En ce qui concerne la mission, les juifs ont conscience d'être une lumière pour les nations; cela peut se réaliser soit en amenant les autres à réfléchir et à trouver leur chemin vers Dieu, soit par la montée des nations au Mont Sion selon la vision d'Isaïe, soit encore parce que l'exemple du peuple juif dans sa relation à Dieu peut pousser les autres à découvrir une relation à Dieu qui leur soit propre.

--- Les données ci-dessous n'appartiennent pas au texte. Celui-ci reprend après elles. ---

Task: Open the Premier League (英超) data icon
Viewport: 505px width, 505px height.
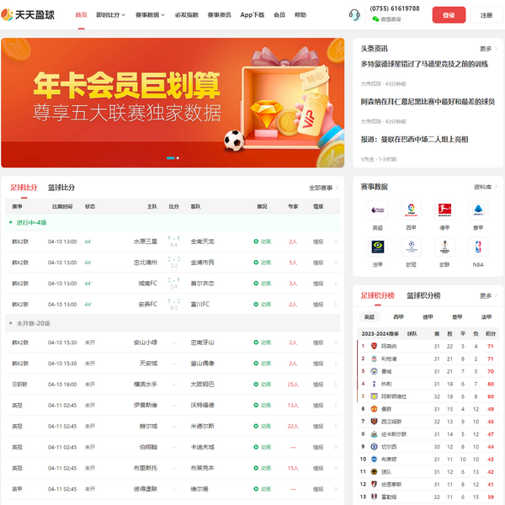Action: coord(378,210)
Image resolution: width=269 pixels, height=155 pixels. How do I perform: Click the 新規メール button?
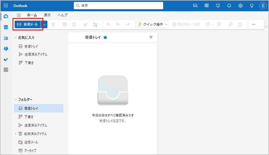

4. Rabbi Norman Salomon intervint pour faire remarquer que peut-être notre discussion sur l'alliance masquait un problème différent que nous nous efforcions de traiter dans ces discussions. C'est sans doute parce que nous sommes mal à l'aise, malheureux du fait des revendications excessives exprimées de part et d'autre et aussi de la tendance qu'ont nos religions à affirmer qu'elles possèdent seules la vérité, que nous cherchons des chemins permettant de nous embrasser mutuellement... Il nous faut donc essayer de découvrir l'objet réel de cette discussion.
Nous pourrions examiner attentivement la manière dont est utilisé le mot ainsi que le concept d'alliance dans nos deux traditions; et peut-être ne devrions-nous pas nous en tenir trop strictement au terme d'alliance, mais examiner d'autres termes sous lesquels s'exprime la même réalité, c'est-à-dire nous attacher au concept plutôt qu'au mot lui-même.